Revenons à notre Ulrich. Tout semblait aller plutôt bien pour lui, vivant sa jeunesse et flirtant même avec la belle Déborah – c’est relatif, môman Ulrich trimant dur dans une fonderie. Cependant, l’idéologie nazie lui tombe assez rapidement sur le râble : éjection de la plupart des activités sportives, il est vite recherché par les S.A. qui parviennent à mettre la main dessus. Placé dans une institution spécialisée, Ulrich échappe miraculeusement à la stérilisation avant qu’un producteur de films le repère afin qu’il joue les figurants. Grâce à quelques prises de vue en Guinée-Bissau, le métis parviendra à filer à l’anglaise et rejoindre les populations autochtones.
Il s’ensuit la participation du héros aux forces françaises libres, quelques hauts faits d’armes jusqu’au retour à Duisbourg pour apprendre ce qu’est devenue sa famille. Pour un roman délivré à la première personne du singulier, l’auteur a réussi à rendre fidèlement compte de la folie de l’époque et l’incertitude qui régnait pour une partie peu connue de la population (ni juif, ni homosexuel, ni tzigane, mais tout comme) et particulièrement déracinée.
En guise de conclusion, un bon petit roman qui s’adresse à tous, et pour cette taille il n’y a que peu de choses à reprocher à Didier D. La narration, empreinte d’une tristesse bien légitime, réussit toutefois à éviter tout pathos ou tirage de larmes excessif, ce qui est en soi un bel exploit.
Thèmes abordés (du moins selon Le Tigre)
Galadio paraît être un savant mélange entre un roman d’apprentissage et une quête personnelle sur ses origines. La mère d’Ulrich ne lui dévoile pas tout au premier abord, il faudra attendre que certains évènements surgissent pour savoir les circonstances de la rencontre entre sa mère et un père absent qui ne répond pas aux courriers. Ayant l’opportunité de pouvoir aller dans le pays paternel (la patrie ?), Galadio réapprend à vivre comme ses ancêtres, loin de la misère froide et hostile qu’est l’Allemagne de l’époque. Fort de ces expériences, Ulrich se battra aux côtés des Français Libres, et très vite il aura la confirmation que, même chez les Alliés, les Noirs représentent une citoyenneté de seconde zone – ségrégation particulièrement prononcée dans l’Afrique coloniale.
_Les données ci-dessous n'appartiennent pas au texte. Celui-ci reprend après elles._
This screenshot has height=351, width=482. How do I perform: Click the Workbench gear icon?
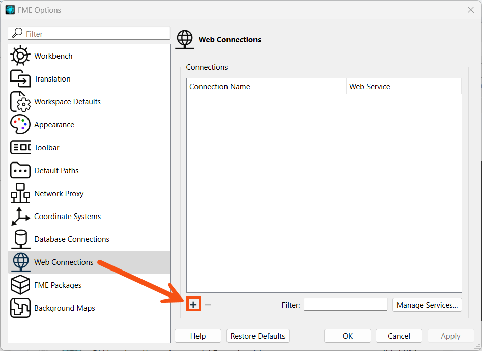tap(20, 56)
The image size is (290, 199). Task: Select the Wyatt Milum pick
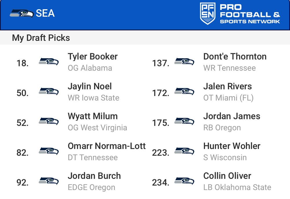pyautogui.click(x=93, y=116)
Un des apports « culturels » de ce titre est, sans conteste, la mise en œuvre grossière de la propagande nazie d’un point de vue cinématographique. L’aventure de Galadio est à ce titre unique puisque permettant de faire un petit tour via les studios Babelsberg, en lisière de la capitale, Berlin. Nous y rencontrerons le gratin des producteurs de l’époque (sauf Leni bien sûr), avec par exemple le bon Edouard von Borsody et son Kongo-Express. Mais le film où le héros jouera un rôle non négligeable est Carl Peters, qui retrace la vie d’un aventurier teuton. Le script, à se pisser dessus, parle d’un homme d’honneur délivrant les populaces locales du joug franco-britannique. A signaler un acteur black qui, malgré son apparence, est une quasi-star dans le milieu.
…à rapprocher de :
– De Daeninckx, Le Tigre sait qu’il existe énoooormément de romans publiés. Pour l’instant, je peux vous conseiller le très singulier Je tue il…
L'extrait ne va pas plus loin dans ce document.